Required action: All of the data should be restated word for word, with the pictures omitted.

Source data:

+ + + +

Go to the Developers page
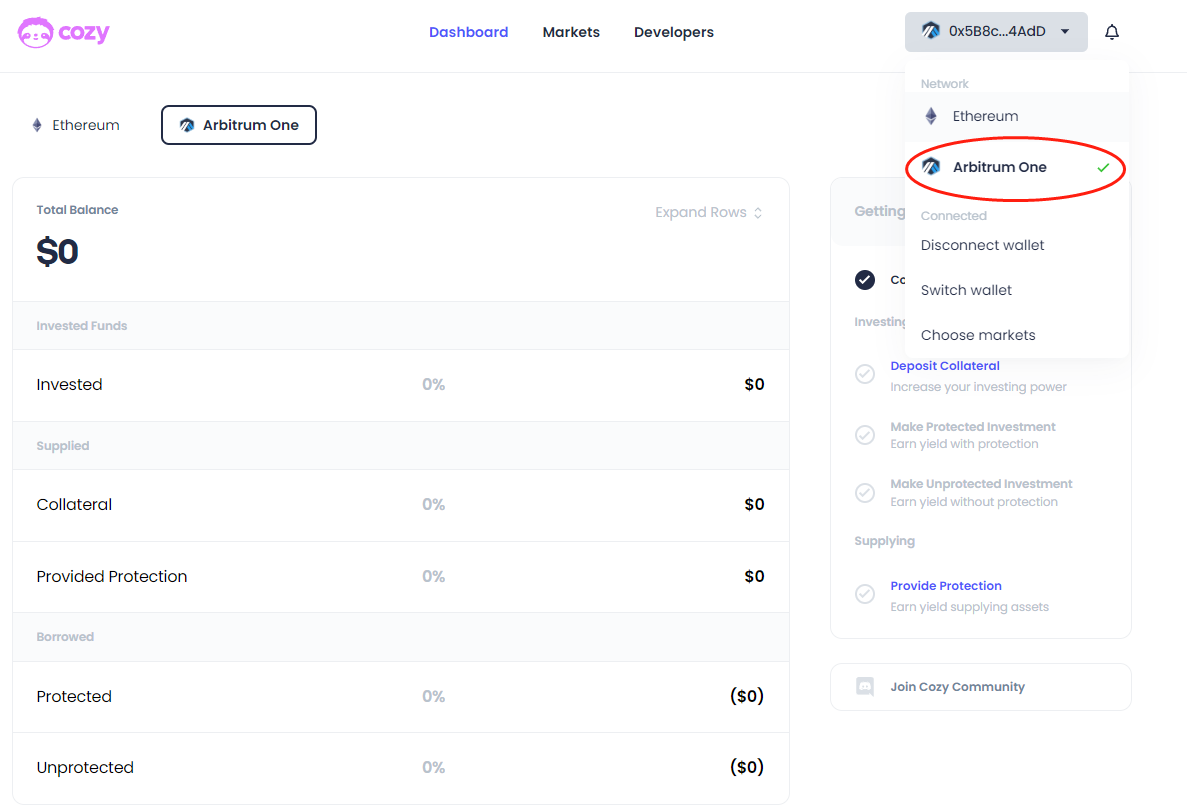Image resolution: width=1187 pixels, height=806 pixels. [673, 32]
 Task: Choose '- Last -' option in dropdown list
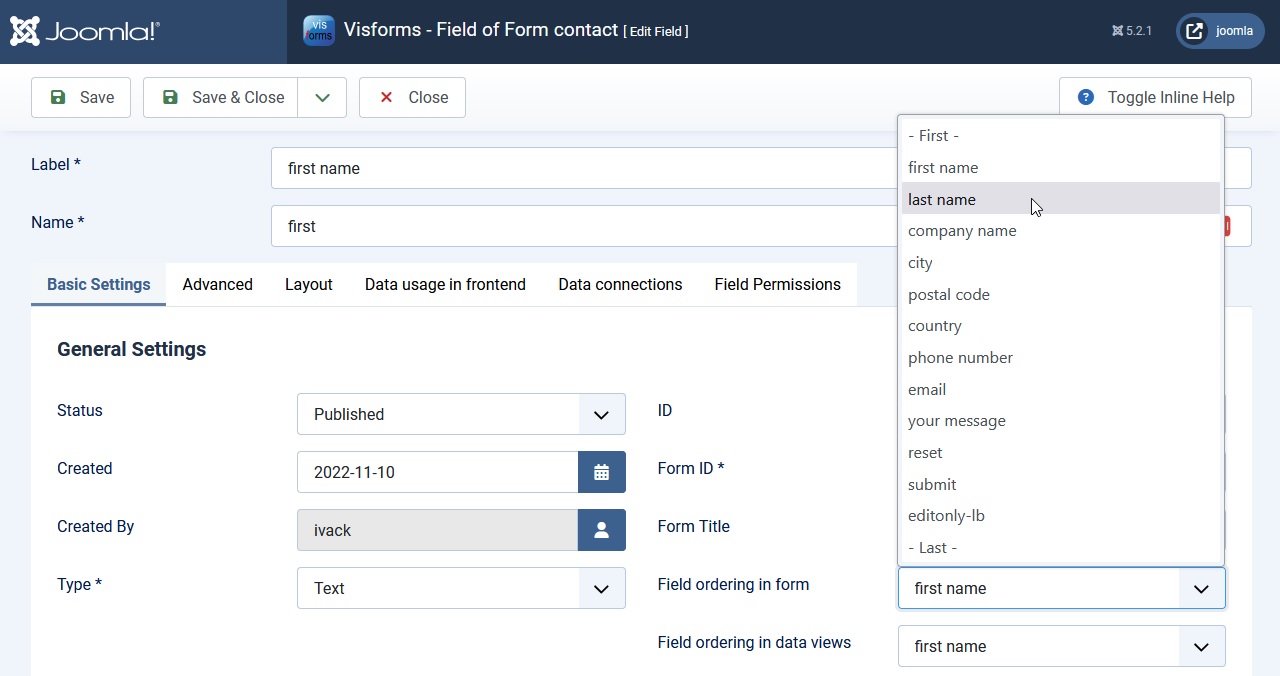coord(932,547)
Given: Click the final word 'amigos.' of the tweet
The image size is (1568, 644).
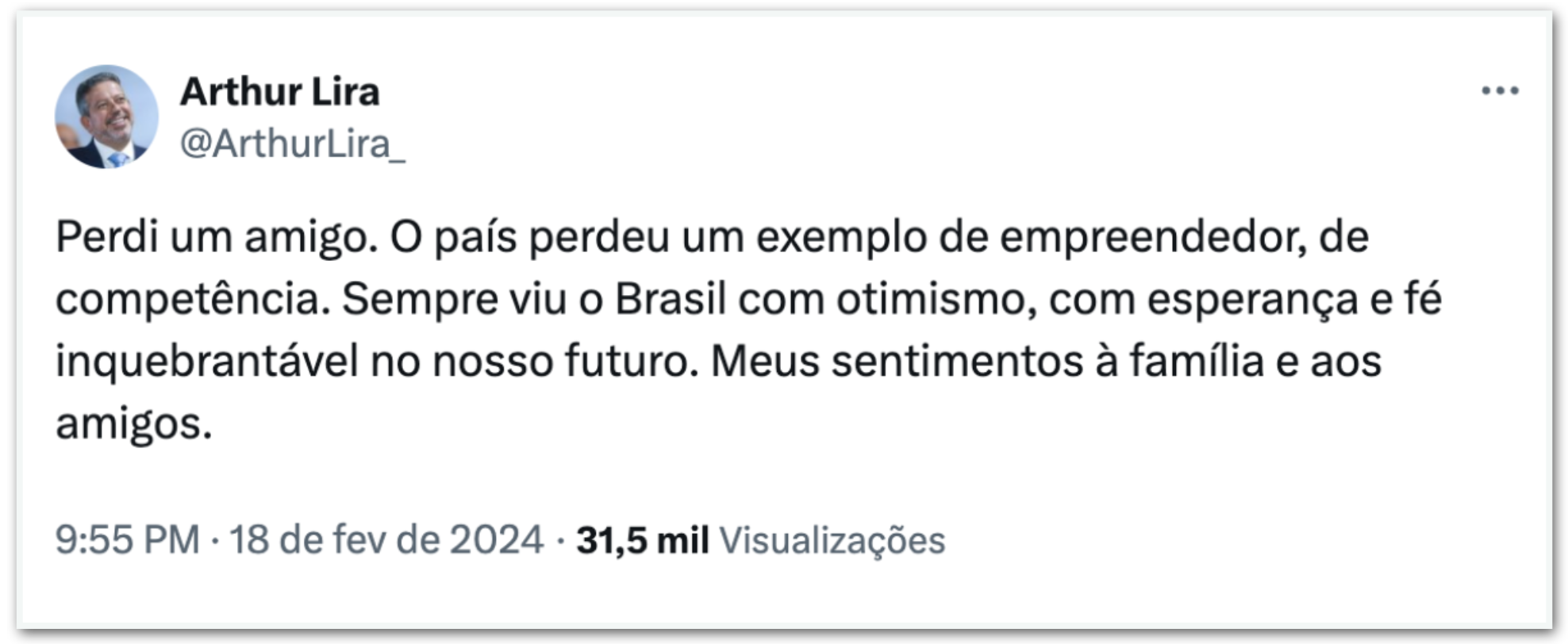Looking at the screenshot, I should [134, 424].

+ + + +

Problem solution:
Go to the Developers page
Image resolution: width=1187 pixels, height=806 pixels. [673, 32]
 Task: Choose '- Last -' option in dropdown list
coord(932,547)
Given: Click the final word 'amigos.' of the tweet
The image size is (1568, 644).
Looking at the screenshot, I should [134, 424].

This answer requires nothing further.